Stored entries:
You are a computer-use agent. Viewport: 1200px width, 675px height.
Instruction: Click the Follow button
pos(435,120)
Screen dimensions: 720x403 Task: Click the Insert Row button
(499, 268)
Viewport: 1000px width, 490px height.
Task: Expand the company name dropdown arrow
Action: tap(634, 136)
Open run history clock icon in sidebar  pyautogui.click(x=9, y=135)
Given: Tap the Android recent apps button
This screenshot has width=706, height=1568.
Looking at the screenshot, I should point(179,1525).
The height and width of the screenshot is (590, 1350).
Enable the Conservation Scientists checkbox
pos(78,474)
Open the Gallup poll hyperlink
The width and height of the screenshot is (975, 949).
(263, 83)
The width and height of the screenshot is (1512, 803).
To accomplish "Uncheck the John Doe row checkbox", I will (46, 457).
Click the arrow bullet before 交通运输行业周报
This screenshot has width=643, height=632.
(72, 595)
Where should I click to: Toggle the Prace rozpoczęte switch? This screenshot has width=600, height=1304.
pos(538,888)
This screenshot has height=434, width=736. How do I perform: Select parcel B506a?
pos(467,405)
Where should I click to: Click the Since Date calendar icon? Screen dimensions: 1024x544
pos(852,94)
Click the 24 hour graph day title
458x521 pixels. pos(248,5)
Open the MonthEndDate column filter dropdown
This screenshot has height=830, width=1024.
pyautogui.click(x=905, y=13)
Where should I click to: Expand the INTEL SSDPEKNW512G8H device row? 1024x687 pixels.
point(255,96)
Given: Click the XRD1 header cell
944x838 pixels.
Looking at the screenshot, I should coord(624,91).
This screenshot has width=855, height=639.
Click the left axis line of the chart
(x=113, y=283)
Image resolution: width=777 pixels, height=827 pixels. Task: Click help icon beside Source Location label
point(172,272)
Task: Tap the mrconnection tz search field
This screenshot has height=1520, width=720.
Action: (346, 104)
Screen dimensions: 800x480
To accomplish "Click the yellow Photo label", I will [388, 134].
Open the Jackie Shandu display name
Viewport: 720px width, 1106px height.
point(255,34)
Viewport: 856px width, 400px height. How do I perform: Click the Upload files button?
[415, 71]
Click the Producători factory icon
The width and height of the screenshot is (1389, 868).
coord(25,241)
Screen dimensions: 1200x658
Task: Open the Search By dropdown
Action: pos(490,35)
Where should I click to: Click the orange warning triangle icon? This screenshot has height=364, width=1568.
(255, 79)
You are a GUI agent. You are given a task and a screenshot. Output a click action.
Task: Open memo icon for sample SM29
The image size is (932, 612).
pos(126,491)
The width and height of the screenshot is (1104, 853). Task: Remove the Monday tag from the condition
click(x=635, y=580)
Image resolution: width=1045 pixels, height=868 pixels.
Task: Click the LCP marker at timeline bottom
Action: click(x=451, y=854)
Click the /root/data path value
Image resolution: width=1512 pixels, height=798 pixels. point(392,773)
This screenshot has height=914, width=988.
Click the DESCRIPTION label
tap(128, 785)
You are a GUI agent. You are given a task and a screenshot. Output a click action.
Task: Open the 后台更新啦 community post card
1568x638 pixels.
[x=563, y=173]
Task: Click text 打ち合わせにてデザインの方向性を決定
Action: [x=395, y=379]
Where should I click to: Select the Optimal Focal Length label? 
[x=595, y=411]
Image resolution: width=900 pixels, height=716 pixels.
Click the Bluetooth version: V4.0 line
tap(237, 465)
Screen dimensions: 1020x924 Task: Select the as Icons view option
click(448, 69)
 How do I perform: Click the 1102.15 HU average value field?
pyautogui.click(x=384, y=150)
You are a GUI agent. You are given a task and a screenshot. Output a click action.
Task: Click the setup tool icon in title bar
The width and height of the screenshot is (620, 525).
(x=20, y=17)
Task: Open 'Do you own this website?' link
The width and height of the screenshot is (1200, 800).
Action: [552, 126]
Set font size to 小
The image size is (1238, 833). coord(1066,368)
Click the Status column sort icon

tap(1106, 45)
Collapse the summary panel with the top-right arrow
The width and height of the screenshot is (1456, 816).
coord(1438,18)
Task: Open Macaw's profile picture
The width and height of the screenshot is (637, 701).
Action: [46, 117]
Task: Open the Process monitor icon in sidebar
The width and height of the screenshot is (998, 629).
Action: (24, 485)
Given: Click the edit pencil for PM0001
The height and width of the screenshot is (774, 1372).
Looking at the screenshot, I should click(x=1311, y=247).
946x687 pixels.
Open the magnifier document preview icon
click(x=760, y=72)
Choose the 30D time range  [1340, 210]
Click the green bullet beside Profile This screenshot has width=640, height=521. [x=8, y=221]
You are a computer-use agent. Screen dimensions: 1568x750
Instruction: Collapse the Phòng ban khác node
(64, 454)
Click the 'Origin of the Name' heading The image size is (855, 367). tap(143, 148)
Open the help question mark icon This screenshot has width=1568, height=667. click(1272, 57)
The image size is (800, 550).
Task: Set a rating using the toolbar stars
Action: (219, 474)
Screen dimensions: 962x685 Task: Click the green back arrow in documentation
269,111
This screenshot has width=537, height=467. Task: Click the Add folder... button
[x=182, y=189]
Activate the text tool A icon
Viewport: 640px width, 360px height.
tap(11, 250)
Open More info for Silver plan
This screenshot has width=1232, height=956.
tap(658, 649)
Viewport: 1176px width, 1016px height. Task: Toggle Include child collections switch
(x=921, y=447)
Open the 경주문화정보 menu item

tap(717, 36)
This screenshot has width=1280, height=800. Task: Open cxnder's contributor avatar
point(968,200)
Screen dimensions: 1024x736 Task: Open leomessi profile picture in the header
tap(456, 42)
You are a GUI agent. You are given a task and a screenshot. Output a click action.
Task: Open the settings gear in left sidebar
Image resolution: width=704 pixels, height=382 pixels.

■ ASSIGNED TASK ■
Repeat each record word for word.

■ SOLUTION BELOW ■
You are a computer-use agent. Viewport: 1200px width, 675px height.
Instruction: Click the Follow button
pos(435,120)
Screen dimensions: 720x403 Task: Click the Insert Row button
(499, 268)
Viewport: 1000px width, 490px height.
Task: Expand the company name dropdown arrow
Action: tap(634, 136)
Open run history clock icon in sidebar  pyautogui.click(x=9, y=135)
Given: Tap the Android recent apps button
This screenshot has width=706, height=1568.
Looking at the screenshot, I should point(179,1525).
The height and width of the screenshot is (590, 1350).
Enable the Conservation Scientists checkbox
pos(78,474)
Open the Gallup poll hyperlink
The width and height of the screenshot is (975, 949).
(263, 83)
The width and height of the screenshot is (1512, 803).
To accomplish "Uncheck the John Doe row checkbox", I will (46, 457).
Click the arrow bullet before 交通运输行业周报
This screenshot has width=643, height=632.
(72, 595)
Where should I click to: Toggle the Prace rozpoczęte switch? This screenshot has width=600, height=1304.
pos(538,888)
This screenshot has height=434, width=736. How do I perform: Select parcel B506a?
pos(467,405)
Where should I click to: Click the Since Date calendar icon? Screen dimensions: 1024x544
pos(852,94)
Click the 24 hour graph day title
458x521 pixels. pos(248,5)
Open the MonthEndDate column filter dropdown
This screenshot has height=830, width=1024.
pyautogui.click(x=905, y=13)
Where should I click to: Expand the INTEL SSDPEKNW512G8H device row? 1024x687 pixels.
point(255,96)
Given: Click the XRD1 header cell
944x838 pixels.
Looking at the screenshot, I should coord(624,91).
This screenshot has width=855, height=639.
Click the left axis line of the chart
(x=113, y=283)
Image resolution: width=777 pixels, height=827 pixels. Task: Click help icon beside Source Location label
point(172,272)
Task: Tap the mrconnection tz search field
This screenshot has height=1520, width=720.
Action: (346, 104)
Screen dimensions: 800x480
To accomplish "Click the yellow Photo label", I will [388, 134].
Open the Jackie Shandu display name
Viewport: 720px width, 1106px height.
point(255,34)
Viewport: 856px width, 400px height. How do I perform: Click the Upload files button?
[415, 71]
Click the Producători factory icon
The width and height of the screenshot is (1389, 868).
coord(25,241)
Screen dimensions: 1200x658
Task: Open the Search By dropdown
Action: pos(490,35)
Where should I click to: Click the orange warning triangle icon? This screenshot has height=364, width=1568.
(255, 79)
You are a GUI agent. You are given a task and a screenshot. Output a click action.
Task: Open memo icon for sample SM29
The image size is (932, 612).
pos(126,491)
The width and height of the screenshot is (1104, 853). Task: Remove the Monday tag from the condition
click(x=635, y=580)
Image resolution: width=1045 pixels, height=868 pixels.
Task: Click the LCP marker at timeline bottom
Action: click(x=451, y=854)
Click the /root/data path value
Image resolution: width=1512 pixels, height=798 pixels. point(392,773)
This screenshot has height=914, width=988.
Click the DESCRIPTION label
tap(128, 785)
You are a GUI agent. You are given a task and a screenshot. Output a click action.
Task: Open the 后台更新啦 community post card
1568x638 pixels.
[x=563, y=173]
Task: Click text 打ち合わせにてデザインの方向性を決定
Action: [x=395, y=379]
Where should I click to: Select the Optimal Focal Length label? 
[x=595, y=411]
Image resolution: width=900 pixels, height=716 pixels.
Click the Bluetooth version: V4.0 line
tap(237, 465)
Screen dimensions: 1020x924 Task: Select the as Icons view option
click(448, 69)
 How do I perform: Click the 1102.15 HU average value field?
pyautogui.click(x=384, y=150)
You are a GUI agent. You are given a task and a screenshot. Output a click action.
Task: Click the setup tool icon in title bar
The width and height of the screenshot is (620, 525).
(x=20, y=17)
Task: Open 'Do you own this website?' link
The width and height of the screenshot is (1200, 800).
Action: [552, 126]
Set font size to 小
The image size is (1238, 833). coord(1066,368)
Click the Status column sort icon

tap(1106, 45)
Collapse the summary panel with the top-right arrow
The width and height of the screenshot is (1456, 816).
coord(1438,18)
Task: Open Macaw's profile picture
The width and height of the screenshot is (637, 701).
Action: [46, 117]
Task: Open the Process monitor icon in sidebar
The width and height of the screenshot is (998, 629).
Action: (24, 485)
Given: Click the edit pencil for PM0001
The height and width of the screenshot is (774, 1372).
Looking at the screenshot, I should click(x=1311, y=247).
946x687 pixels.
Open the magnifier document preview icon
click(x=760, y=72)
Choose the 30D time range  [1340, 210]
Click the green bullet beside Profile This screenshot has width=640, height=521. [x=8, y=221]
You are a computer-use agent. Screen dimensions: 1568x750
Instruction: Collapse the Phòng ban khác node
(64, 454)
Click the 'Origin of the Name' heading The image size is (855, 367). tap(143, 148)
Open the help question mark icon This screenshot has width=1568, height=667. click(1272, 57)
The image size is (800, 550).
Task: Set a rating using the toolbar stars
Action: (219, 474)
Screen dimensions: 962x685 Task: Click the green back arrow in documentation
269,111
This screenshot has width=537, height=467. Task: Click the Add folder... button
[x=182, y=189]
Activate the text tool A icon
Viewport: 640px width, 360px height.
tap(11, 250)
Open More info for Silver plan
This screenshot has width=1232, height=956.
tap(658, 649)
Viewport: 1176px width, 1016px height. Task: Toggle Include child collections switch
(x=921, y=447)
Open the 경주문화정보 menu item

tap(717, 36)
This screenshot has width=1280, height=800. Task: Open cxnder's contributor avatar
point(968,200)
Screen dimensions: 1024x736 Task: Open leomessi profile picture in the header
tap(456, 42)
You are a GUI agent. You are given a task and a screenshot. Output a click action.
Task: Open the settings gear in left sidebar
Image resolution: width=704 pixels, height=382 pixels.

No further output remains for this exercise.